Whatsapp, Instagram, Tiktok – viele Kinder und Jugendliche sind heutzutage überall und jederzeit vernetzt. Die Kommunikation im Freundeskreis oder mit Mitschülern verläuft oftmals über soziale Netzwerke, was wohl vor allem in Zeiten der Corona-Pandemie ein Vorteil war und ist.
Doch immer wieder tritt auch die Schattenseite dieser digitalen Welt zum Vorschein: Fast jeder sechste Heranwachsende im Alter zwischen acht und 21 Jahren war schon von Mobbing im Internet betroffen. Das geht aus einer Studie vom Bündnis gegen Cybermobbing aus dem Jahr 2020 hervor.
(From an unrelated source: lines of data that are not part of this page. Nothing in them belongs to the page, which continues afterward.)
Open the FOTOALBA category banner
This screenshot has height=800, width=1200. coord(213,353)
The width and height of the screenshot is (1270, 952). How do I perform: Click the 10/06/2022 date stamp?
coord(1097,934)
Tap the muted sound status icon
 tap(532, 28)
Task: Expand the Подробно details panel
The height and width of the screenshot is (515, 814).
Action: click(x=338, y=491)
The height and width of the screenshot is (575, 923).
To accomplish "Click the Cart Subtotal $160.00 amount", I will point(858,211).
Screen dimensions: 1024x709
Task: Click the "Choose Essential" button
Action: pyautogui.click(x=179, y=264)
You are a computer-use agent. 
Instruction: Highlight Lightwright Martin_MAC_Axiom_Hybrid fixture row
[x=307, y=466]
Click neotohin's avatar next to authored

Demnach waren in absoluten Zahlen bereits zwei Millionen Kinder und Jugendliche Opfer von Cybermobbing. Sie waren vor allem mit Beschimpfungen und Beleidigungen sowie Gerüchten und Verleumdungen konfrontiert. Infolgedessen haben laut der Studie ein Viertel der Betroffenen Suizidgedanken geäußert, ungefähr jeder Fünfte griff aus Verzweiflung zu Alkohol und Tabletten.
Damit diese erschreckenden Zahlen nicht weiter steigen, ist der 16-jährige Lukas Pohland Ende Mai mit der Online-Plattform "Cybermobbing-Hilfe" an den Start gegangen. Bereits mit 14 Jahren hat er den gleichnamigen Verein gegründet, nachdem er selbst im Netz gemobbt worden war.
Nun stehen der Schüler und ein neunköpfiges Team von Ehrenamtlichen bereit, um gleichaltrige Betroffene von Cybermobbing zu beraten und Präventionsarbeit zu leisten.
Pohland hat vor Kurzem die Realschule abgeschlossen und will nun noch sein Abitur machen. Im Interview mit watson erklärt der 16-Jährige, was er Cybermobbing-Betroffenen rät, wie er zu Social Media steht und welche persönlichen Erfahrungen er in der Vergangenheit machen musste.
Watson: Lukas, wie hast du den Start eurer Online-Plattform "Cybermobbing-Hilfe" und das Medienecho erlebt?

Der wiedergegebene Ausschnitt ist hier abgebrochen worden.